EXERCISE TASK – Put every line of the listing below into a JSON list of strings, one string per line, with blank lines omitted and the pictures left out.

ROWS –
--
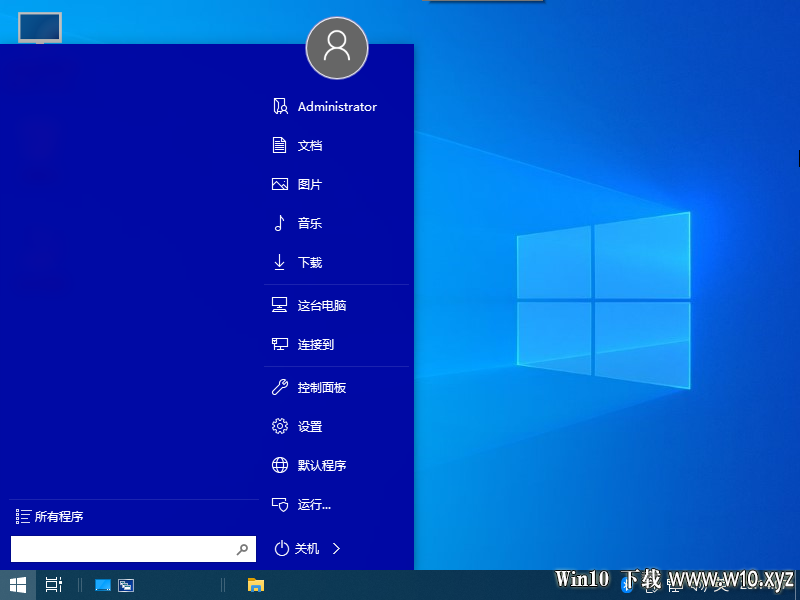Click the 关机 shutdown button
Screen dimensions: 800x600
(x=297, y=548)
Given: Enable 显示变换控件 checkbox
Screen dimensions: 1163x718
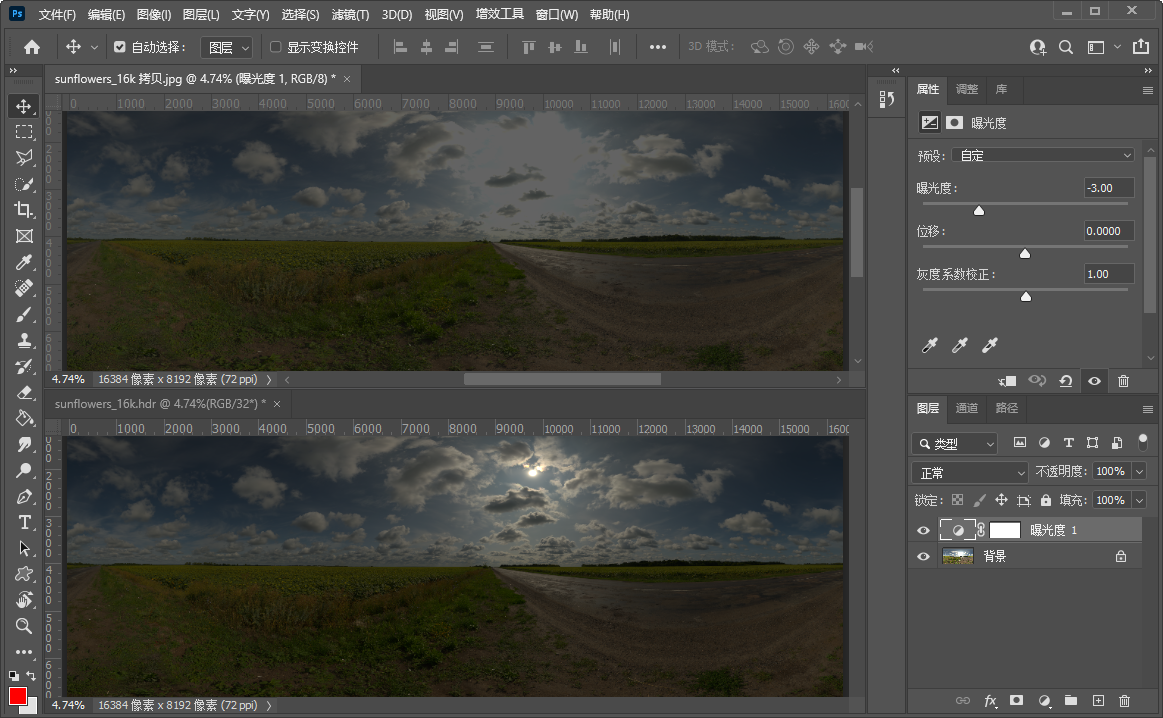Looking at the screenshot, I should [276, 47].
--
SOLVED PROBLEM –
[
  "Click the 关机 shutdown button",
  "Screen dimensions: 800x600",
  "(x=297, y=548)",
  "Given: Enable 显示变换控件 checkbox",
  "Screen dimensions: 1163x718",
  "Looking at the screenshot, I should [276, 47]."
]